Once you find the line below that has "Open the Table menu", output it and every line after it exactly, stopping after the line that has "Given: Click the xiaoerhu username", with no pictures.

* [SOURCE INFORMATION]

BEGIN

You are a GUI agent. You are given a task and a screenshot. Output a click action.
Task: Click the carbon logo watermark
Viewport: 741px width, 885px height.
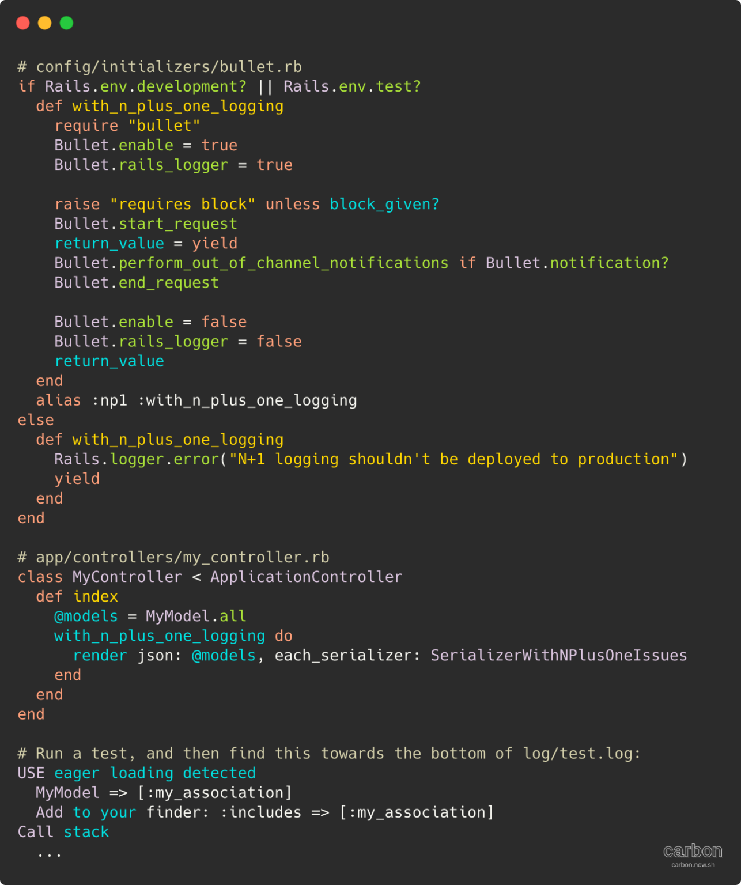coord(693,850)
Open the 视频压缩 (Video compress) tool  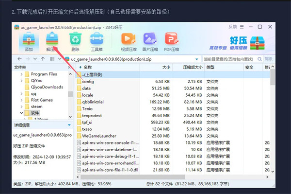click(129, 42)
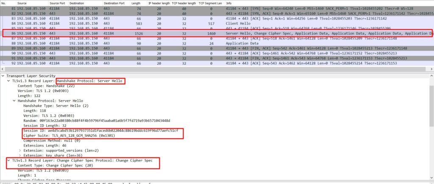Select packet 81 SYN row
Screen dimensions: 434x184
(x=217, y=8)
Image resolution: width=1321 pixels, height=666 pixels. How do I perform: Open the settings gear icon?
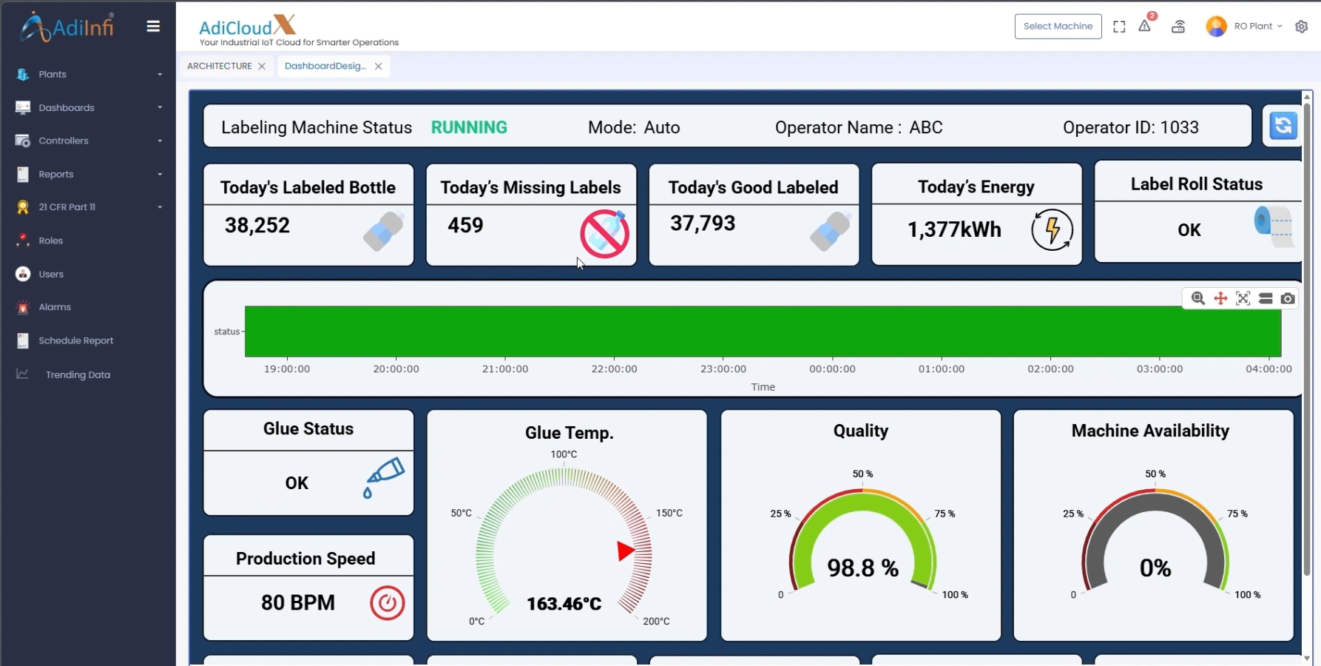coord(1301,27)

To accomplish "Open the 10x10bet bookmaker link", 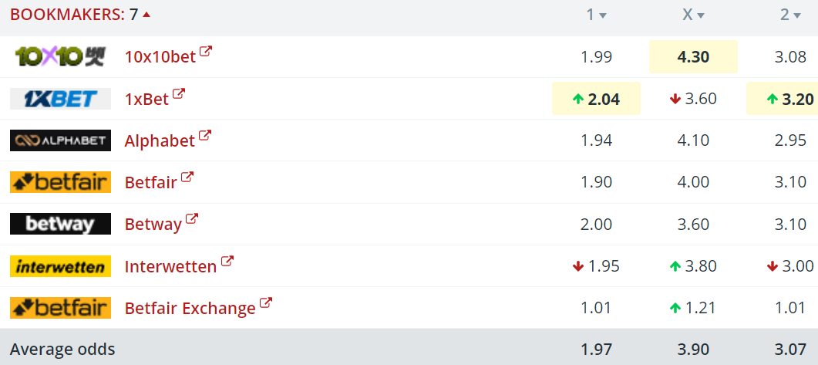I will (160, 56).
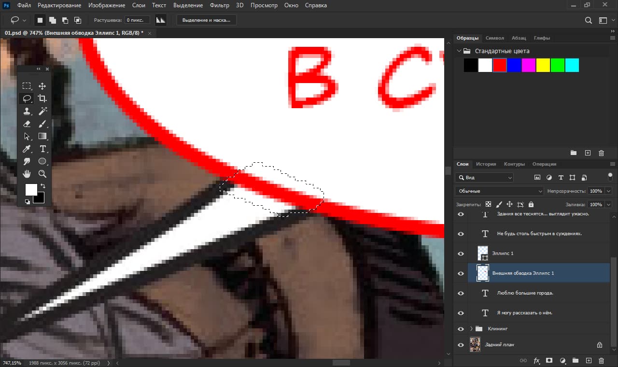The image size is (618, 367).
Task: Hide the Клининг group layer
Action: pos(461,329)
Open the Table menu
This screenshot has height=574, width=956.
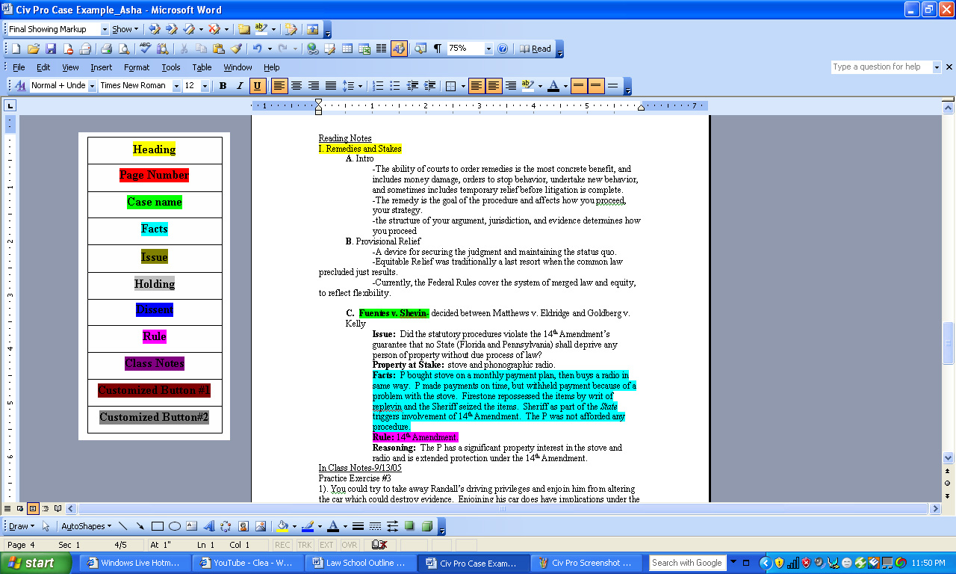[x=202, y=67]
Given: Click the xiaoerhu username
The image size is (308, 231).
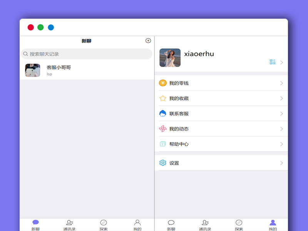Looking at the screenshot, I should (199, 54).
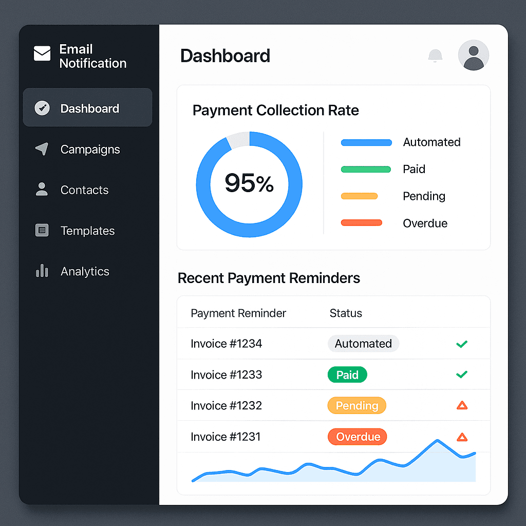Image resolution: width=526 pixels, height=526 pixels.
Task: Open notifications with the bell icon
Action: [x=435, y=55]
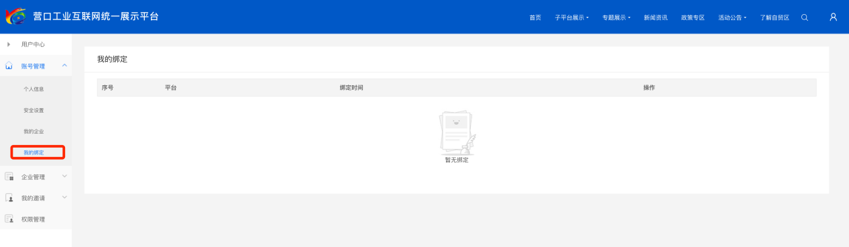Screen dimensions: 849x247
Task: Open the user profile icon
Action: tap(833, 17)
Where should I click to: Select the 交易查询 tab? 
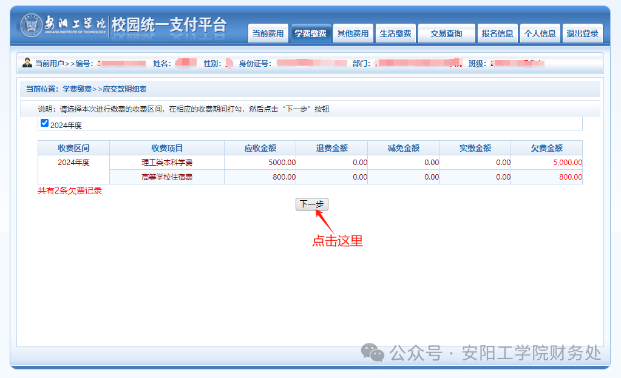coord(446,34)
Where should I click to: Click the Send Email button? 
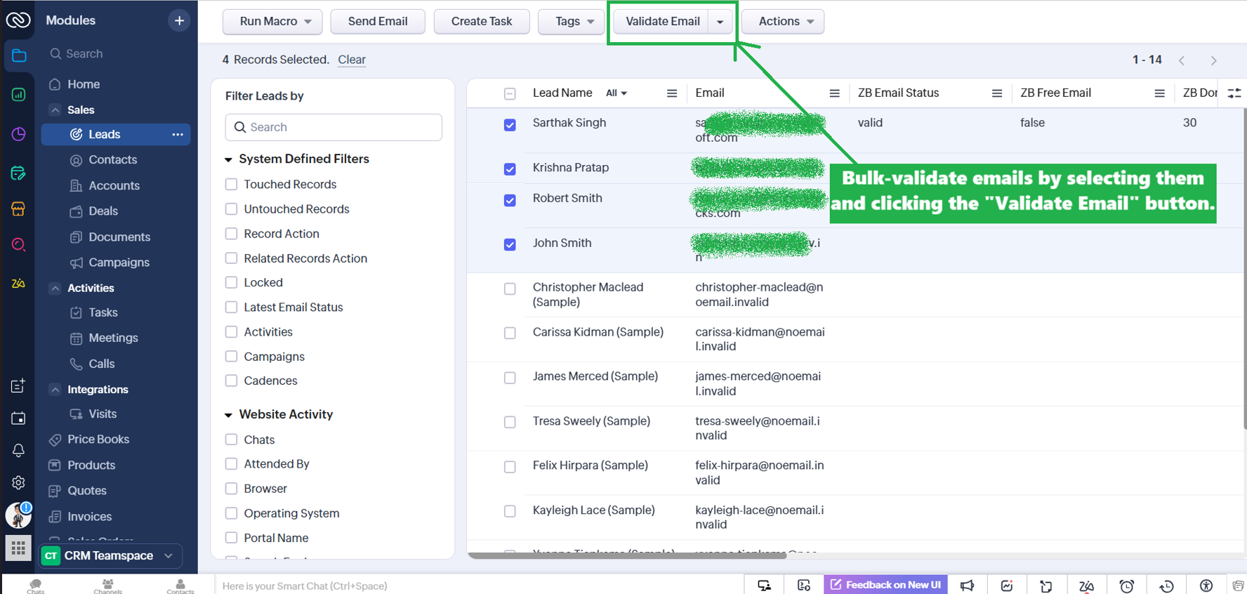tap(378, 22)
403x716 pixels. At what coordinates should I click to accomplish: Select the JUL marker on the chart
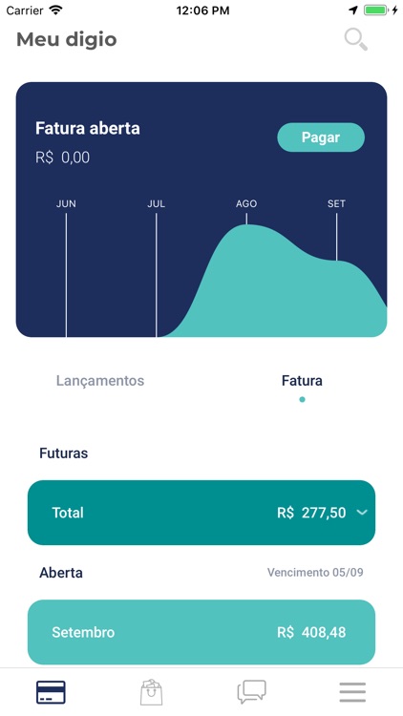[156, 203]
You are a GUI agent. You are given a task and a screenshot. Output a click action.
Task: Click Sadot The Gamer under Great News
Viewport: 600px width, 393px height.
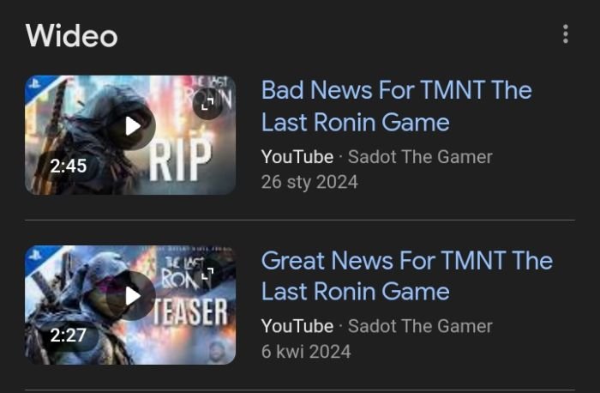tap(420, 327)
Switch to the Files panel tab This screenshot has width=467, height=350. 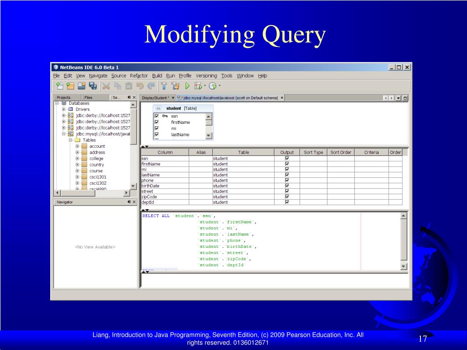click(88, 98)
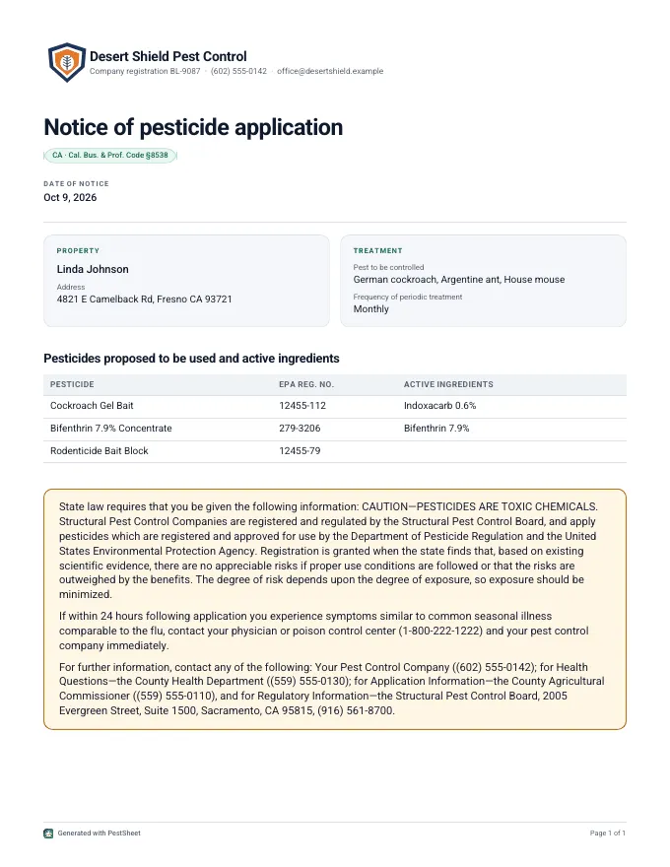The height and width of the screenshot is (867, 670).
Task: Click the company phone (602) 555-0142 in header
Action: [x=238, y=71]
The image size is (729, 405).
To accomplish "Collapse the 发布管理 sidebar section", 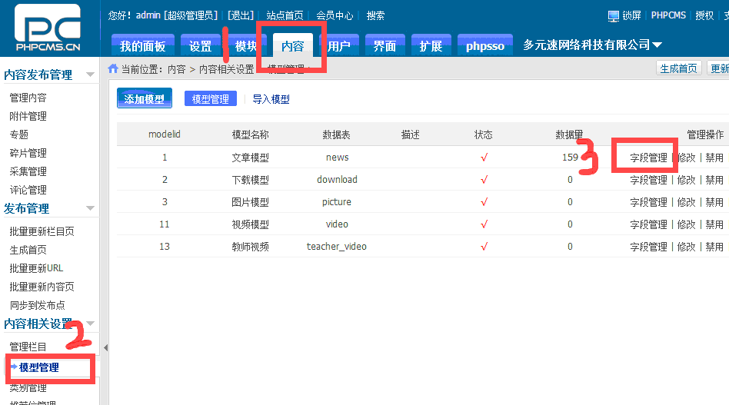I will [x=90, y=208].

END

* [OUTPUT FOR THIS TASK]
Open the Table menu
This screenshot has height=574, width=956.
[x=202, y=67]
Given: Click the xiaoerhu username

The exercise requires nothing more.